The trucking and intermodal logistics company joined third-party logistics providers Convoy and Uber Freight in December to form the Scheduling Standards Consortium, which aims to establish industry standards for sharing scheduling information among shippers, freight brokers and carriers.



The consortium announced earlier this month that seven more companies have joined the group, including both 3PLs and transportation management system vendors.

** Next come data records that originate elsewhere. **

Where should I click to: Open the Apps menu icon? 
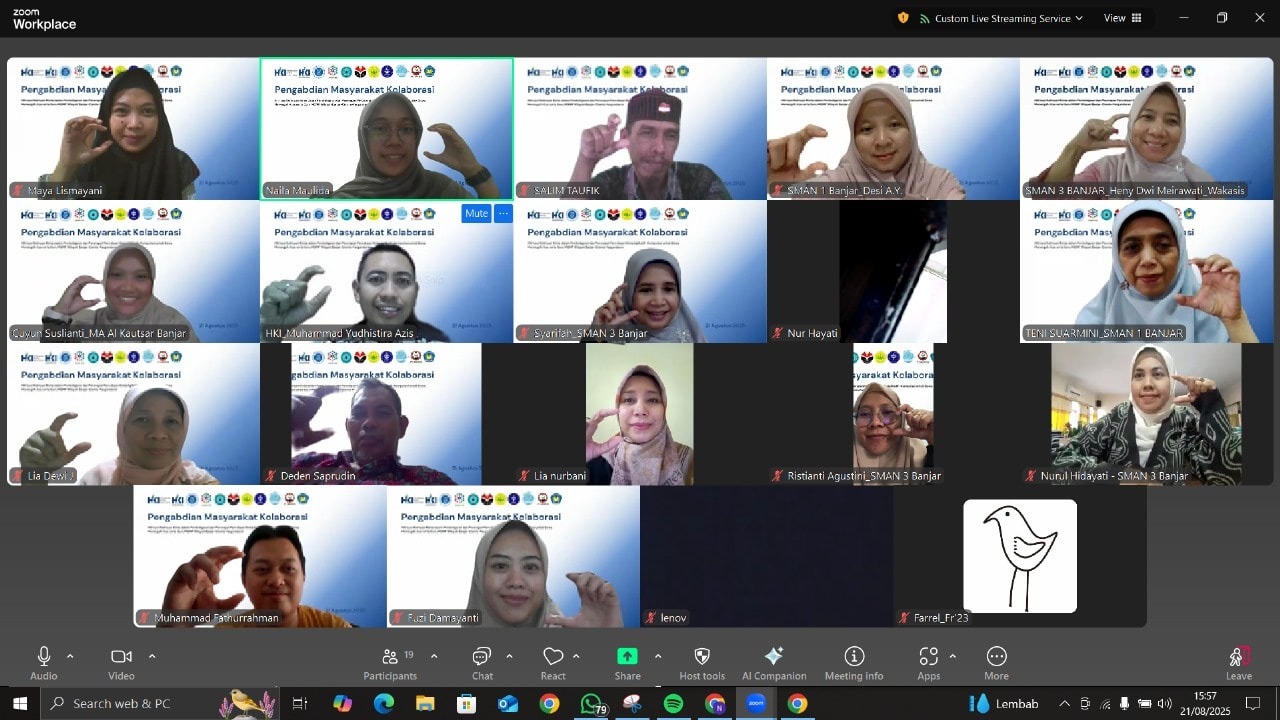click(x=928, y=657)
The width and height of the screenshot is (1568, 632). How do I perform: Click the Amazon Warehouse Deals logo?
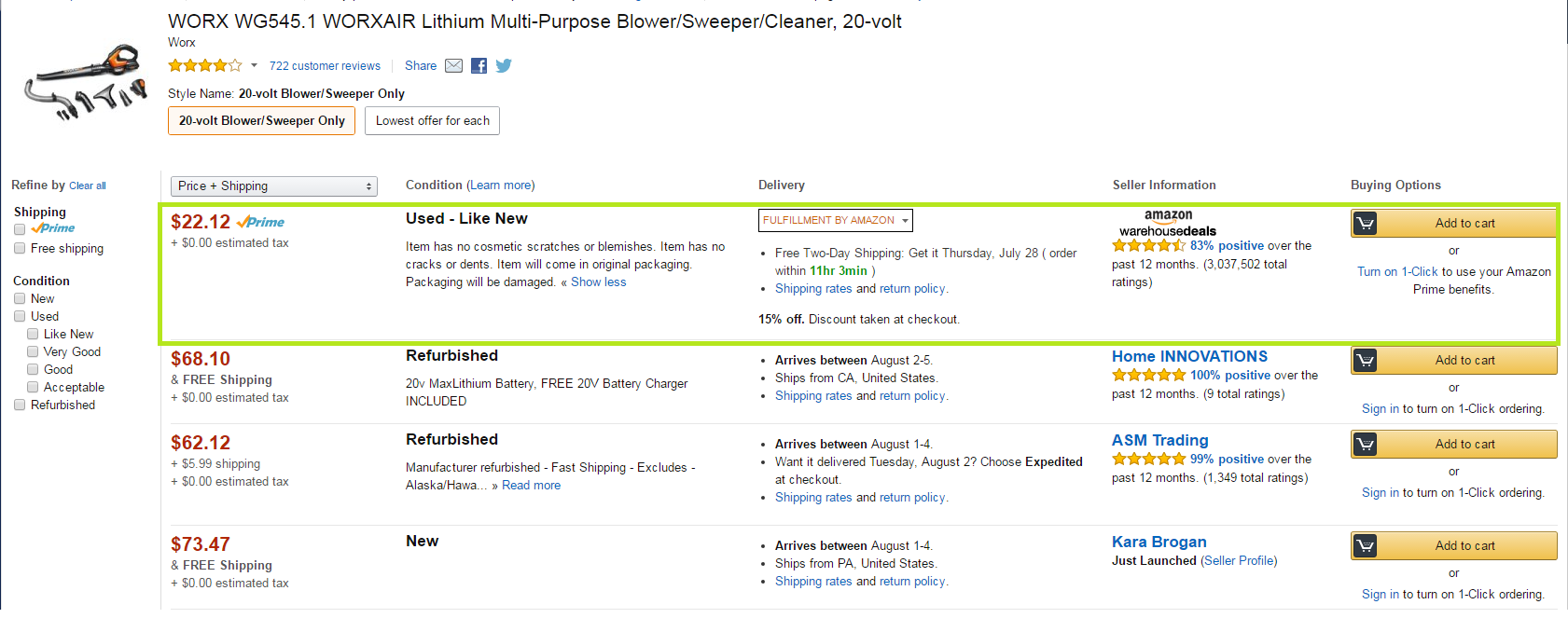coord(1168,223)
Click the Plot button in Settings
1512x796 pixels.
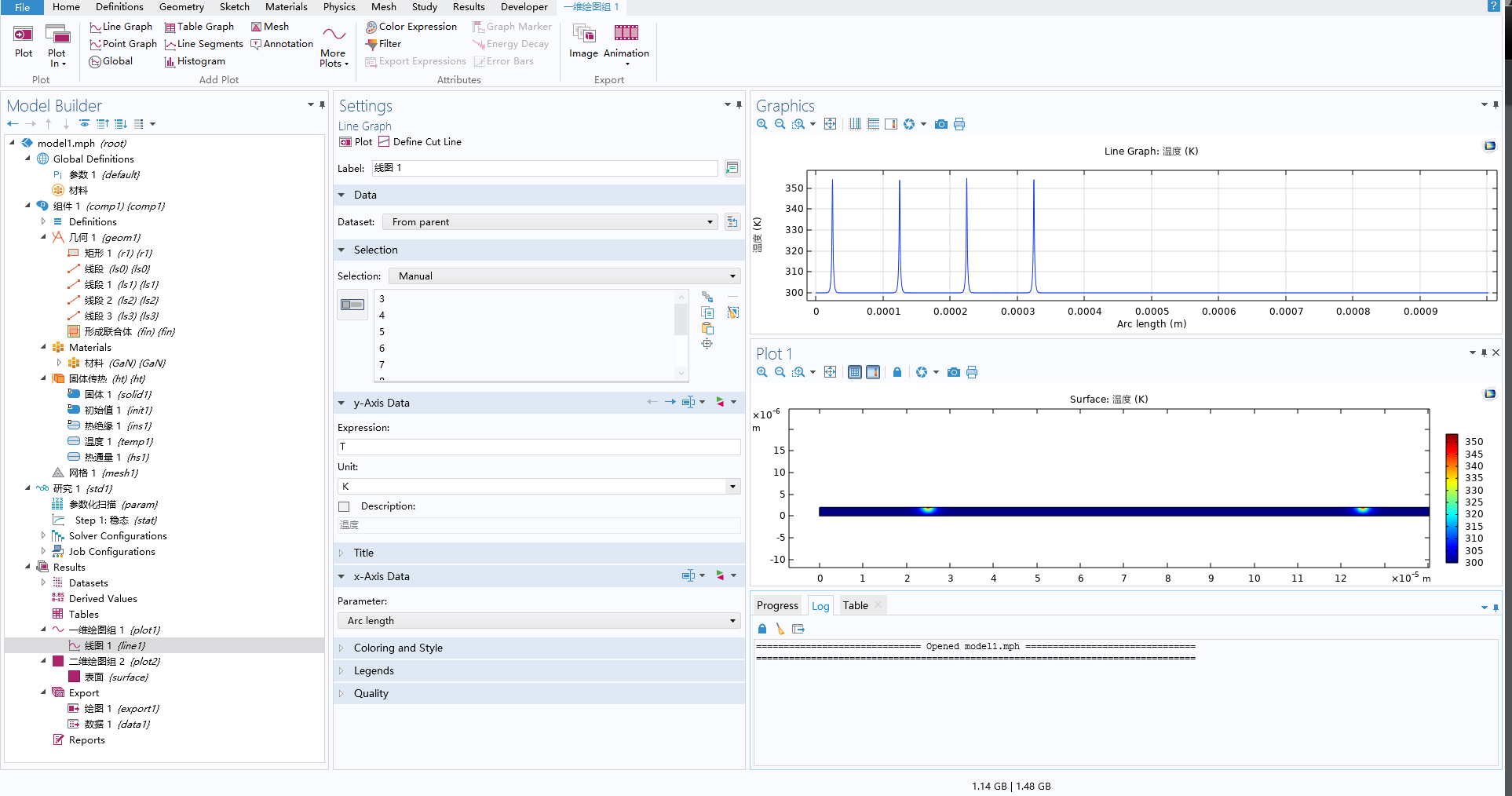tap(356, 142)
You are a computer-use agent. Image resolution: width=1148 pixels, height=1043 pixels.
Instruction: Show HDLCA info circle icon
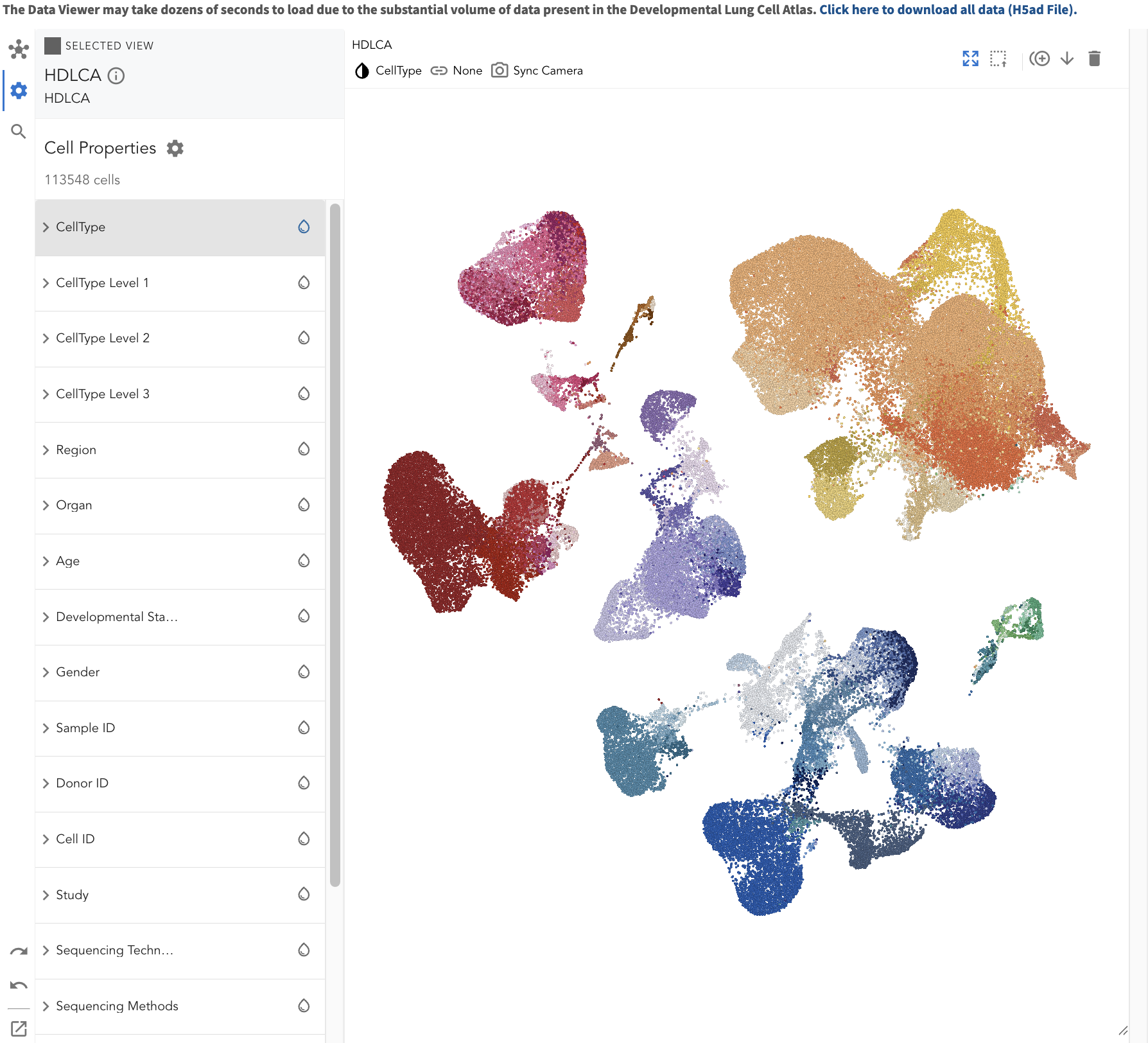click(x=116, y=76)
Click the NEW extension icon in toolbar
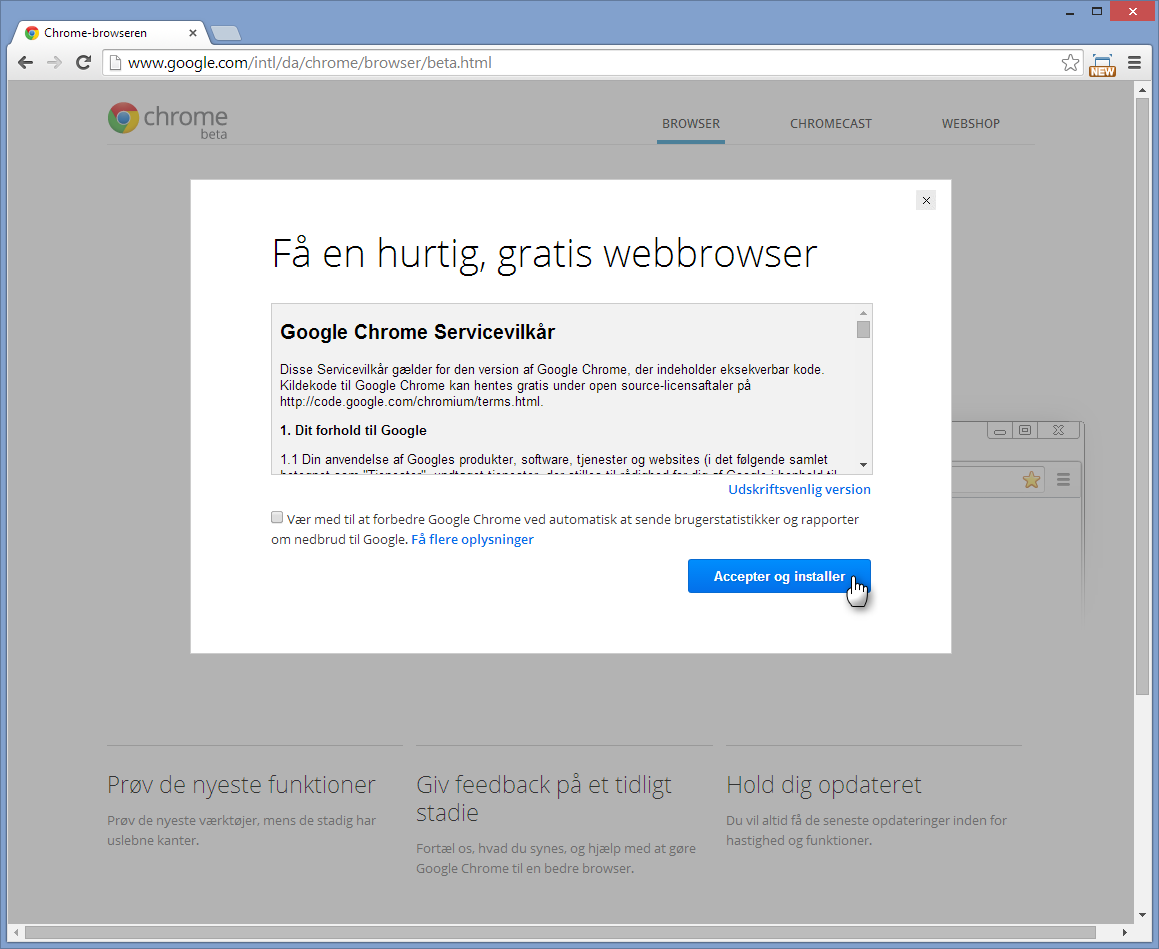This screenshot has height=949, width=1159. (1102, 64)
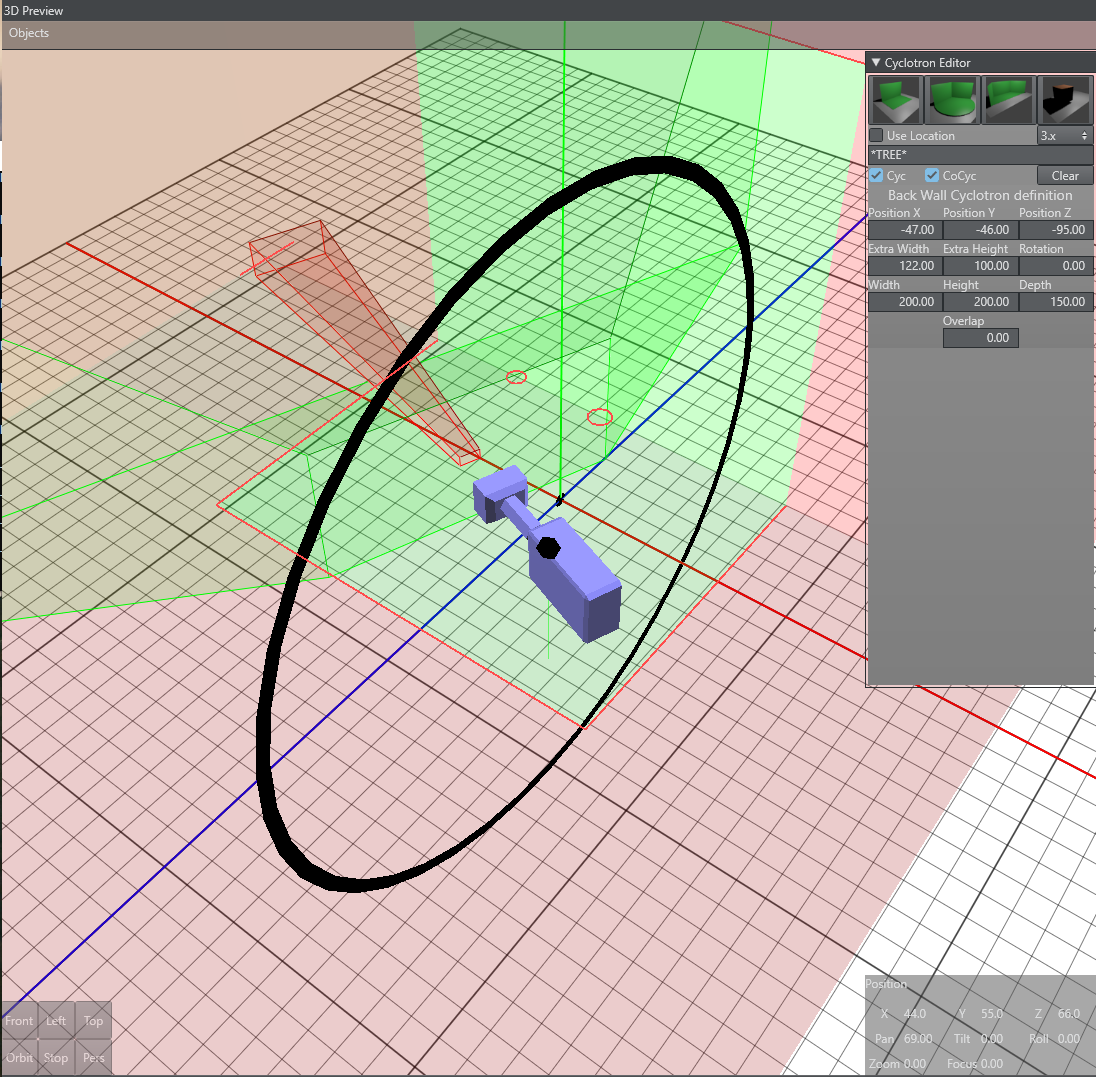The width and height of the screenshot is (1096, 1077).
Task: Enable the Use Location checkbox
Action: pyautogui.click(x=877, y=136)
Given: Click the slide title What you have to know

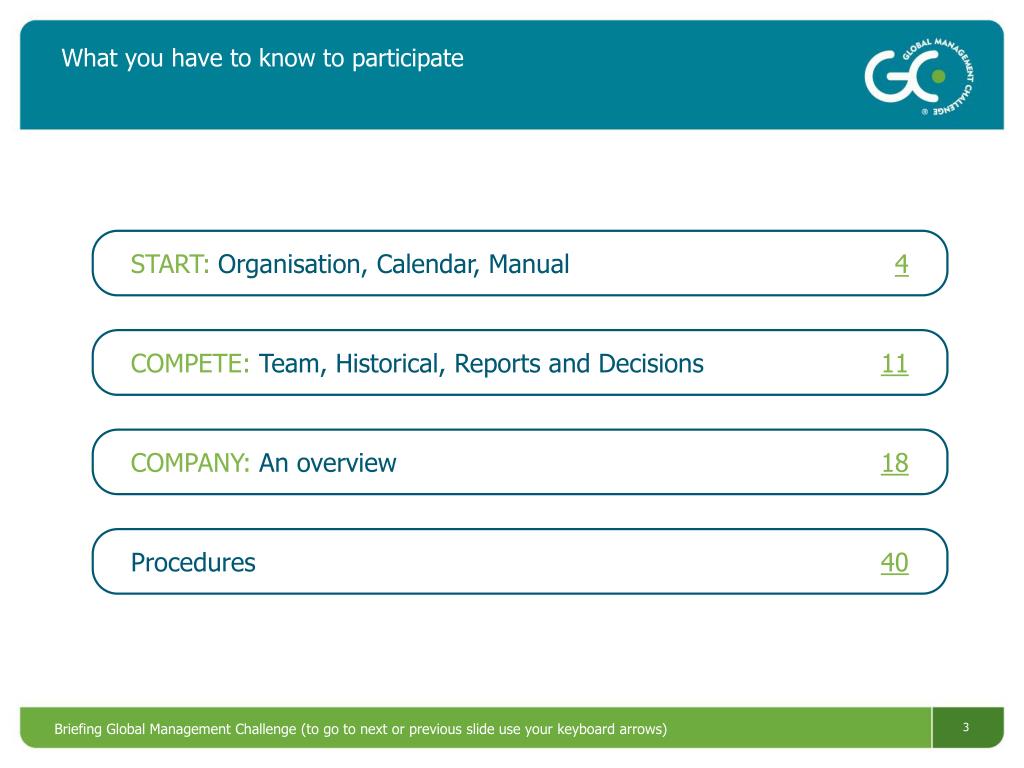Looking at the screenshot, I should pyautogui.click(x=263, y=59).
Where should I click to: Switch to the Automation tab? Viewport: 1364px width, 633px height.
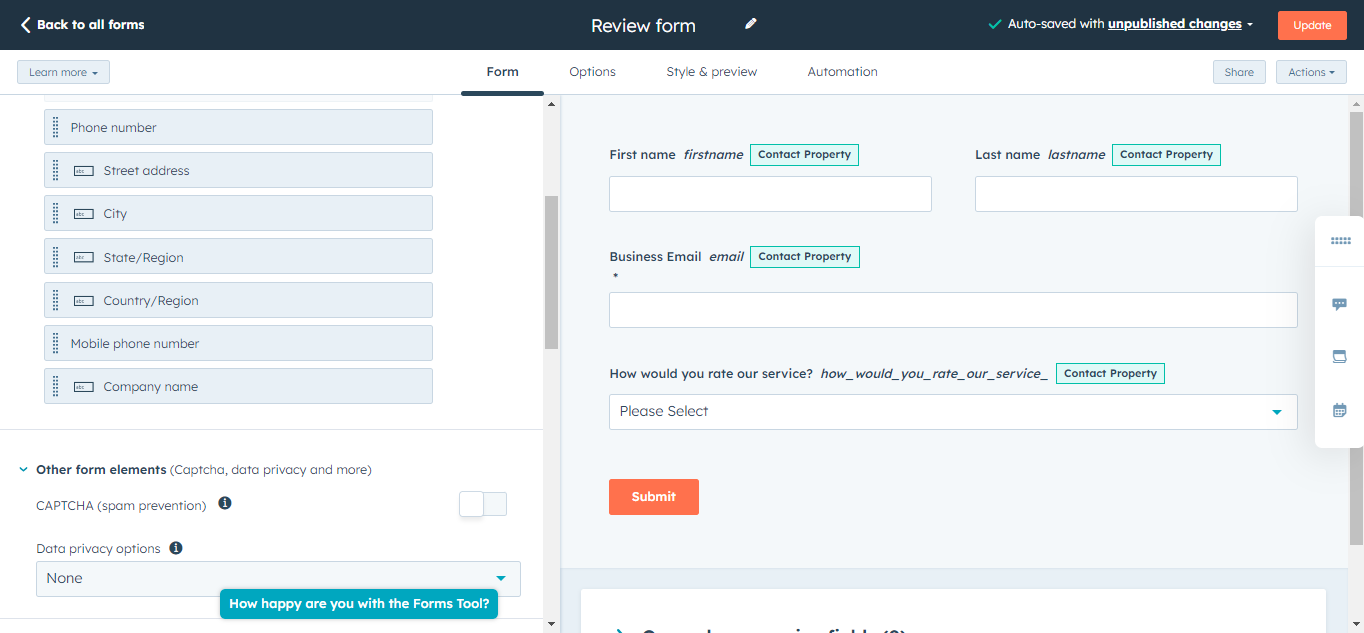[842, 71]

The new members are logistics providers Arrive Logistics, Coyote Logistics and Echo Global Logistics, and supply chain technology companies Blue Yonder, e2open, One Network Enterprises and Oracle.

The addition of the new members signaled momentum for the project, said Frazier, Convoy CEO and co-founder Dan Lewis, and Bill Driegert, co-founder and head of operations at Uber Freight.

The consortium is developing an application programming interface, a set of rules designed to enable integration among the industry’s disparate platforms and applications so that they can communicate in real time.

Widely implemented, such an API can enable trucking’s varied IT systems — for transportation management, warehouse management, supply chain visibility and the like — to communicate smoothly, exchanging information among supply chain participants, the consortium’s leaders said.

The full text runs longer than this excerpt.